Add to this poisonous mix:
• Canton Graubunden’s plan to bring in TGVs direct from Paris to Chur (starting December, initially once a week)
• The whacky and (in my opinion) misguided Sawiris/Orascom project in Andermatt
• The plan by the Federal Railways to divest themselves of the original Gotthard line (Erstfeld-Biasco) in 2020…
… and you soon have a vast and highly convoluted game of 3-D chess. My opinion? The alps, their valleys and the communities that live and work there ‘are what they are’. Let them find their own levels organically (albeit, as always, with plenty of Federal aid) and stop trying to pimp them into being what they’re not.
And I haven’t even started on the specifics as to why PA is a half-baked concept:
• major temperature/humidity differences between the tunnels and winter alpine climate
• what will new arrivals actually do in Sedrun – ski? Don’t make me laugh – this isn’t Zermatt, it’s a minor sideshow, perfect for the local Swiss, but very much Z-list compared to proper resorts
• Walk in summer? I walk all summer long the length and breadth of Surselva and rarely meet a soul – these people won’t come here for the walking
• “Experience the longest tunnel, the tallest lift” blah blah: ever been in a rail tunnel and wanted to write a postcard home about it? I thought not. And that lift – it’s a vertical tunnel. Nothing to see. It’s not like you’re going up the Eiffel Tower with its views. Total red herring. And when you finally surface (which could well be at least half-an-hour after you alighted from your train owing to the complex logistics down there), you end up not on top of a mountain as so many people seem to think, but about 3 metres above the level of the young Anterior Rhine, at the bed of the valley. You then need to get out of that valley up to Sedrun… etc, etc, etc. Even I’m getting bored by now 😉
So there you have it. Superficially interesting, but ultimately a no-goer. By all means keep whatever infrastructure is already there, by all means mothball the project for some future eventuality, but please let’s not get carried away in the wash of hype.

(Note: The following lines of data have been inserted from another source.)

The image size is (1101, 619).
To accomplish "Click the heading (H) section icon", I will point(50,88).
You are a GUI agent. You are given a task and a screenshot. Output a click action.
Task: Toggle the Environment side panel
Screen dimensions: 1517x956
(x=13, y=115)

PS: One oft-quoted argument against the PA scheme is the fear that trains stopping there will slow down the throughput of passenger expresses and high-speed goods services. I’ve seen the projections, and I don’t think those arguments hold water. Especially in the event that only a very few trains actually stop at the PA station owing to lack of demand! And therein lies the rub: Each of those few passengers will be costing a vast amount to the federal, cantonal and municipal tax payers.
They’re not worth it.
Very good article. I certainly love this website.